» Rows from a dataset
══════════

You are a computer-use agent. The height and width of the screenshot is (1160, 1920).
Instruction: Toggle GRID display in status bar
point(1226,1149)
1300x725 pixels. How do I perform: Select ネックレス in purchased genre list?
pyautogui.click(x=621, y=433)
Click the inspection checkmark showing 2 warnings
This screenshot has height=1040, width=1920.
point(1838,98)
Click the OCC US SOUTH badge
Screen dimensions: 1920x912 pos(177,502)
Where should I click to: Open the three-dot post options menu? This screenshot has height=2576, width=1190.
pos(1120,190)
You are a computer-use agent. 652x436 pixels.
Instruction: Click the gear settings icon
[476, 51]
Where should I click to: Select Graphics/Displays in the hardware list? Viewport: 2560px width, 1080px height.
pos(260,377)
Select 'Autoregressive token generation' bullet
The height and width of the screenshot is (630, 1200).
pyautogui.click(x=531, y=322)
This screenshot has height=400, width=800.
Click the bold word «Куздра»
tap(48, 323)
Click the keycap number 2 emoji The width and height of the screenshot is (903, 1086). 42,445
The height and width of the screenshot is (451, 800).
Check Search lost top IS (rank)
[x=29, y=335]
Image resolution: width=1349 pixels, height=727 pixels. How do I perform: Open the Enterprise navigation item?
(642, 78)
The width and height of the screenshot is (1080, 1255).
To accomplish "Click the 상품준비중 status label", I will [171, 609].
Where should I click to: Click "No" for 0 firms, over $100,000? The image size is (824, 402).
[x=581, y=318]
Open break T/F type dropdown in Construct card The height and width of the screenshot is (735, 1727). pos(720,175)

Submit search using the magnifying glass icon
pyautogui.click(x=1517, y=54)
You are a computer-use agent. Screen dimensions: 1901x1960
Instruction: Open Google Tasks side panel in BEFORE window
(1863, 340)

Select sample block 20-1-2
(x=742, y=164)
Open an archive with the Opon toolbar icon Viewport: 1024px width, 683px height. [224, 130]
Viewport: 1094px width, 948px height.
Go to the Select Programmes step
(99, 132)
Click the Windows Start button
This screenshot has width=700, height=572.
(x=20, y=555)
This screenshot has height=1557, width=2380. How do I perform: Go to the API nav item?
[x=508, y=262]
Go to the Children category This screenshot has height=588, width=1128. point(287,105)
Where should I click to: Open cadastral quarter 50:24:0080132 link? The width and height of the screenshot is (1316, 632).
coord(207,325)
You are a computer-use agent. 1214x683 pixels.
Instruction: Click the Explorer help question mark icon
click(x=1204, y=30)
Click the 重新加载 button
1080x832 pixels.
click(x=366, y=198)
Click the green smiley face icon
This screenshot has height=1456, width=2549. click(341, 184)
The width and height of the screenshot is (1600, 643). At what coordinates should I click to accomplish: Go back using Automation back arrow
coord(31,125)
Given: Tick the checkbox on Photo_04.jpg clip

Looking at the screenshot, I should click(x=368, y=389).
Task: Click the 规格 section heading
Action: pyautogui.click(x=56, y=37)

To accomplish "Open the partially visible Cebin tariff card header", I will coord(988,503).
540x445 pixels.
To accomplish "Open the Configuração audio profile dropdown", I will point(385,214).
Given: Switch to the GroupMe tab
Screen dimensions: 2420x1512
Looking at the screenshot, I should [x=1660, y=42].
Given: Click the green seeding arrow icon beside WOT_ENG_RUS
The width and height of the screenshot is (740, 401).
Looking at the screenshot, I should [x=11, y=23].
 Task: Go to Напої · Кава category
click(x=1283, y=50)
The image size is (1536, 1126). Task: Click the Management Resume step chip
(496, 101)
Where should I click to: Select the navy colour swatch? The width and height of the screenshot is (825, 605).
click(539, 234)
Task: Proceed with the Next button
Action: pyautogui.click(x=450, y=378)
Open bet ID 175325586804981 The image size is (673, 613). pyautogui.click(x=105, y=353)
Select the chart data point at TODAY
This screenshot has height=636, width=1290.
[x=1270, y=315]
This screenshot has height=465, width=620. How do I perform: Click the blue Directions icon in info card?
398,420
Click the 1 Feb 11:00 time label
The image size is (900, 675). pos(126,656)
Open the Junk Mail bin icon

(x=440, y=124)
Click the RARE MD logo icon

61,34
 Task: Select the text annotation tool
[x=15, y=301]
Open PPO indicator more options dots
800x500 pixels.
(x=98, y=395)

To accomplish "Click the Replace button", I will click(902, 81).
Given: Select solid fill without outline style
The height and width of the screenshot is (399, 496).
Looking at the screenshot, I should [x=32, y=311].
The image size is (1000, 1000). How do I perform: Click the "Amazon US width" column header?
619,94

══════════

» THE EXERCISE
Rewrite the lines above, substituting "Where do I click to:" for each occurrence of "Where should I click to:" and leaving everything else unchanged.

» THE COMPLETED TASK
You are a computer-use agent. The height and width of the screenshot is (1160, 1920).
Instruction: Toggle GRID display in status bar
point(1226,1149)
1300x725 pixels. How do I perform: Select ネックレス in purchased genre list?
pyautogui.click(x=621, y=433)
Click the inspection checkmark showing 2 warnings
This screenshot has height=1040, width=1920.
point(1838,98)
Click the OCC US SOUTH badge
Screen dimensions: 1920x912 pos(177,502)
Where do I click to: Open the three-dot post options menu? This screenshot has height=2576, width=1190.
pos(1120,190)
You are a computer-use agent. 652x436 pixels.
Instruction: Click the gear settings icon
[476, 51]
Where do I click to: Select Graphics/Displays in the hardware list? Viewport: 2560px width, 1080px height.
pos(260,377)
Select 'Autoregressive token generation' bullet
The height and width of the screenshot is (630, 1200).
pyautogui.click(x=531, y=322)
This screenshot has height=400, width=800.
Click the bold word «Куздра»
tap(48, 323)
Click the keycap number 2 emoji The width and height of the screenshot is (903, 1086). 42,445
The height and width of the screenshot is (451, 800).
Check Search lost top IS (rank)
[x=29, y=335]
Image resolution: width=1349 pixels, height=727 pixels. How do I perform: Open the Enterprise navigation item?
(642, 78)
The width and height of the screenshot is (1080, 1255).
To accomplish "Click the 상품준비중 status label", I will [171, 609].
Where do I click to: Click "No" for 0 firms, over $100,000? The image size is (824, 402).
[x=581, y=318]
Open break T/F type dropdown in Construct card The height and width of the screenshot is (735, 1727). pos(720,175)

Submit search using the magnifying glass icon
pyautogui.click(x=1517, y=54)
You are a computer-use agent. Screen dimensions: 1901x1960
Instruction: Open Google Tasks side panel in BEFORE window
(1863, 340)

Select sample block 20-1-2
(x=742, y=164)
Open an archive with the Opon toolbar icon Viewport: 1024px width, 683px height. [224, 130]
Viewport: 1094px width, 948px height.
Go to the Select Programmes step
(99, 132)
Click the Windows Start button
This screenshot has width=700, height=572.
(x=20, y=555)
This screenshot has height=1557, width=2380. How do I perform: Go to the API nav item?
[x=508, y=262]
Go to the Children category This screenshot has height=588, width=1128. point(287,105)
Where do I click to: Open cadastral quarter 50:24:0080132 link? The width and height of the screenshot is (1316, 632).
coord(207,325)
You are a computer-use agent. 1214x683 pixels.
Instruction: Click the Explorer help question mark icon
click(x=1204, y=30)
Click the 重新加载 button
1080x832 pixels.
click(x=366, y=198)
Click the green smiley face icon
This screenshot has height=1456, width=2549. click(341, 184)
The width and height of the screenshot is (1600, 643). At what coordinates should I click to accomplish: Go back using Automation back arrow
coord(31,125)
Given: Tick the checkbox on Photo_04.jpg clip

Looking at the screenshot, I should click(x=368, y=389).
Task: Click the 规格 section heading
Action: pyautogui.click(x=56, y=37)

To accomplish "Open the partially visible Cebin tariff card header", I will coord(988,503).
540x445 pixels.
To accomplish "Open the Configuração audio profile dropdown", I will point(385,214).
Given: Switch to the GroupMe tab
Screen dimensions: 2420x1512
Looking at the screenshot, I should [x=1660, y=42].
Given: Click the green seeding arrow icon beside WOT_ENG_RUS
The width and height of the screenshot is (740, 401).
Looking at the screenshot, I should [x=11, y=23].
 Task: Go to Напої · Кава category
click(x=1283, y=50)
The image size is (1536, 1126). Task: Click the Management Resume step chip
(496, 101)
Where do I click to: Select the navy colour swatch? The width and height of the screenshot is (825, 605).
click(539, 234)
Task: Proceed with the Next button
Action: pyautogui.click(x=450, y=378)
Open bet ID 175325586804981 The image size is (673, 613). pyautogui.click(x=105, y=353)
Select the chart data point at TODAY
This screenshot has height=636, width=1290.
[x=1270, y=315]
This screenshot has height=465, width=620. How do I perform: Click the blue Directions icon in info card?
398,420
Click the 1 Feb 11:00 time label
The image size is (900, 675). pos(126,656)
Open the Junk Mail bin icon

(x=440, y=124)
Click the RARE MD logo icon

61,34
 Task: Select the text annotation tool
[x=15, y=301]
Open PPO indicator more options dots
800x500 pixels.
(x=98, y=395)

To accomplish "Click the Replace button", I will click(902, 81).
Given: Select solid fill without outline style
The height and width of the screenshot is (399, 496).
Looking at the screenshot, I should [x=32, y=311].
The image size is (1000, 1000). How do I perform: Click the "Amazon US width" column header?
619,94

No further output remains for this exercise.